Falácia da Empresa Pública


Pense rápido: quantas empresas públicas você conhece? De quantas você recebe algum dividendo? Em qual você faz parte de algum conselho?
Não, não se preocupe se você não soube responder. Realmente não é fácil, principalmente se você não tiver filiação partidária, não for algum cabo eleitoral ativo próximo a cúpula ou coordenação de alguma campanha política.
Não, não precisa correr para seu extrato bancário para conferir. De fato você não encontrará lá qualquer depósito sobre dividendos. A menos que você de fato tenha adquirido ações de alguma destas empresas.
Porque de fato não existem “empresas públicas”. Existem empresas de uso privado dos partidos da base do governo. De qualquer governo.
Então, esta história de privatize ou não privatize é só “tró-ló-ló”. Esse negócio de que empresa pública é de todos é só “tergiversação”. Que empresa pública beneficia os trabalhadores…ah, santo deus, que ridículo.
Beneficia em quê? Que proveito o trabalhador tem com a tal da “empresa pública”, se ele não trabalha lá, se não tem acesso, para se candidatar tem que ter currículo invejável.
Menos quem é do partido do governo ou da base do governo. Para estes não há seleção. Estes têm “QI” (Quem Indica). E pronto. O cara vai trabalhar lá, com alto salário. Se fossem disputar a mesma função na iniciativa privada, não passariam pela primeira seleção.
Ah, nestes casos também não precisa de anos de experiência, pós, mestrado, pós-mestrado, doutorado, pós-doutorado, enfim, essas coisas que os comuns dos mortais têm que ter para poderem disputar uma vaguinha com salariozinho “ó”.
A briga, portanto, não é pela tão propalada “defesa do patrimônio público”, que em benefício ao público de fato não tem nada. A briga real é pela manutenção do patrimônio privado, para poucos afortunados.
No setor de telecomunicações, por exemplo, tínhamos um enorme armário, recheado de cabides, ineficiente, pesado, caríssimo.

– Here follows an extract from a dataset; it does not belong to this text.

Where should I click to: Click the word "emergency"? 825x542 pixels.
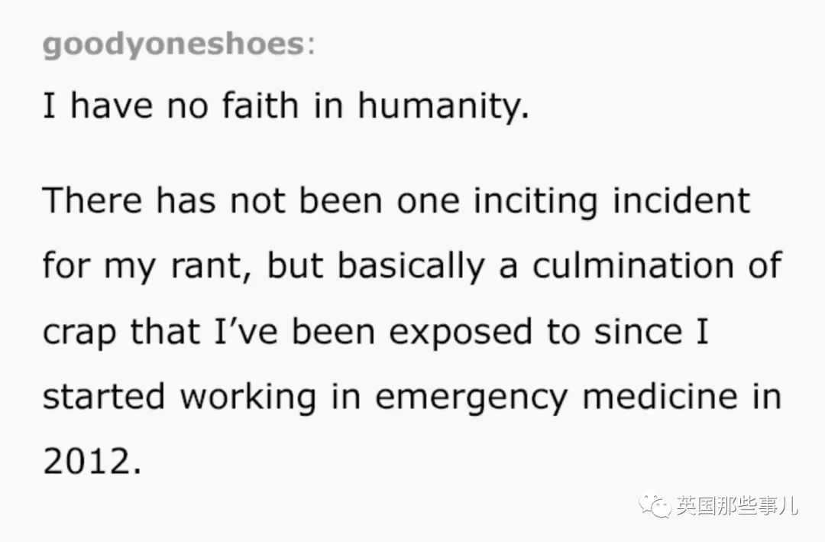[465, 398]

Quem pagava a conta? Nós. Que benefícios tínhamos? Nenhum. Se você desejava um telefone, tinha que entrar na fila como qualquer mortal, pagar o carnezinho por anos e torcer para receber sua linha ainda em vida.
Hoje, fim do monopólio, eficiência, agilidade, cobertura nacional, redução de preços (apesar de no Brasil os serviços serem caríssimos pela incidência de impostos). Você pede o serviço e no máximo em 24 horas está instalado e funcionando. No caso dos celulares é na hora. Você sai do quiosque falando.

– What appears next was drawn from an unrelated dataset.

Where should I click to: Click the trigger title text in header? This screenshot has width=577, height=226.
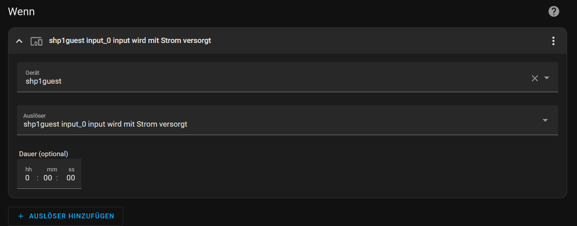[130, 41]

“O Petróleo é nosso!”. Ah é? Então vai num posto BR, que é da Petrobrás e manda encher o tanque e mandar a conta para o Tesouro.
Ah! Mas atingimos a “auto-suficiência” na produção, importamos muito menos para atender as nossas necessidades de consumo. Certo. E daí? No que isto de fato repercutiu no preço do combustível que abastece a frota nacional de veículos? Em nada! Temos o combustível mais caro do mundo.
No que nossa produção de petróleo de fato representa algo na melhoria das condições da população?
Agora vem esta história do Pré-Sal. Que nada mais é que uma estimativa de reservas, que pode ser de X ou de Y. Ninguém ao certo sabe. No que isto vai repercutir em benefício da população? Ninguém sabe ao certo também, por que não passam de estimativas, ou, “chutômetros”.
E o Pré-Sal é nosso? Não, caros, não é. Será de uma “empresa pública” que irá “administrá-lo”. E claro, “empresa pública” de propriedade dos partidos de plantão. Ou seja, PRIVADA.
Não vou me estender por outros exemplos, seria repetitivo.
Mas o fato é que NÃO temos empresas públicas. É tudo um jogo de cena, para manter ou garantir privilégios futuros para poucos.
Ah, já ia esquecendo. As empresas públicas também servem para financiar os partidos e suas campanhas. Ou seja, mais uma vez privado. Não? Você não acredita? Mas é, pois os detentores de cargos nestas empresas, nomeados pelos partidos, tem que contribuir com faixas que vão de 10% a 30% do seu ganho para o caixa partidário.
Portanto, não caia no “conto do vigário”. Empresa pública é uma falácia.